VoIP is uniquely suited to recover quickly from disasters. Whether a component fails, there is severe weather in some part of the world, or a user who makes a mistake, some amount of downtime is almost a given. But even if one part fails, that doesn’t mean that your work has to come to a halt.
Redundant Redundancy - It’s entirely possible that a server can fail and you won’t even notice it. This may happen if your VoIP service provider has enough redundancy and other fault tolerant design. Even the smallest VoIP providers have at least two banks of servers, separated geographically, and, ideally, each bank or farm of servers can handle the entire load for a short period of time.
Network Failover - The worst has happened, and now your phones are down.

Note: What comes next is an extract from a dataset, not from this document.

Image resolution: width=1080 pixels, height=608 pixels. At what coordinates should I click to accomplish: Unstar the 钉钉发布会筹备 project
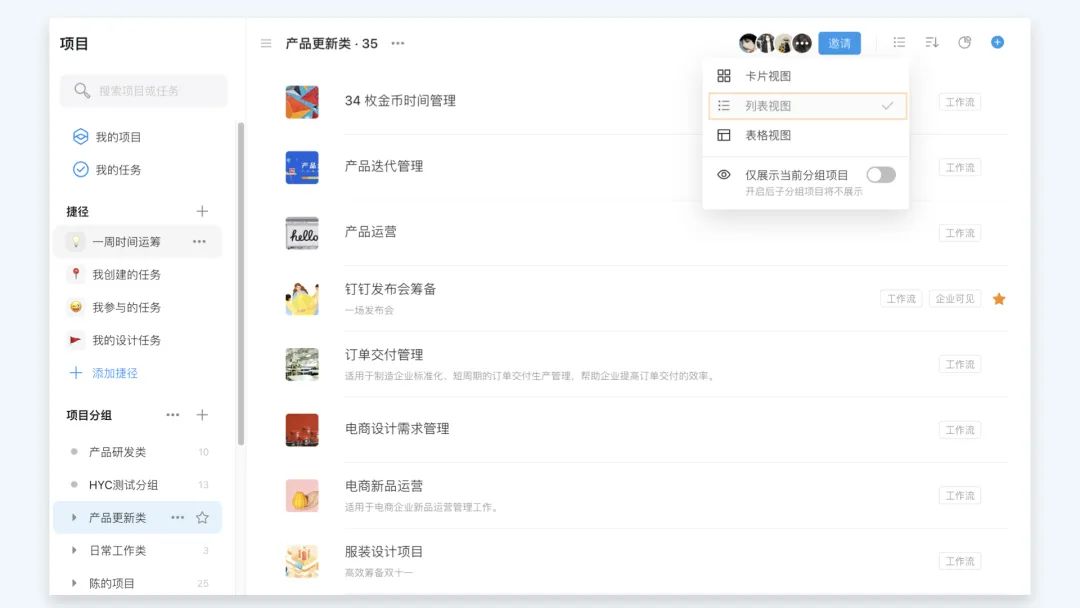(x=998, y=299)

What now? VoIP providers, from residential to big business providers have backup numbers. Due to the properties of SIP, any time that one phone, say, your desk phone, is unavailable; the call will be forwarded to a second number, for example, your cell phone. This can apply not just to minutes but to your cellular data usage as well. It may be a little more pricey to use your cell phone data, but it beats not doing work. Another option, again, thanks to the properties of SIP, is that even if an entire office is down, say, due to a storm, calls can automatically be rerouted to another office entirely.
Evacuation at the Touch of a Button - One feature that is universal in VoIP is the “Do Not Disturb” function that forwards all calls to voicemail. Office-wide business solutions exist that can have one person set a universal DND on the way out of the building in the event of an office evacuation. VoIP systems can also integrate call groups, page groups, and overhead paging to make sure everyone gets the message to get out.
Your Data Is Safe - Except in extremely rare cases, your data should remain secure in the cloud. Vital information such as your own and your customers’ precious financial information are under the careful watch of your VoIP provider, and they have all the tools necessary to keep that data secure.
Disaster Preparation - This also falls under the umbrella of fault-tolerant design, but it’s worth mentioning. With VoIP, all the hardware is hosted off-site. So, if you anticipate snow, there’s no reason to take a snow day. You can take your IP phones with you and plug them directly into your router; you can log in remotely to your web portal; you can use your same contact lists and software from home. In effect, if you can’t come to the office, with VoIP, you can take the office home with you.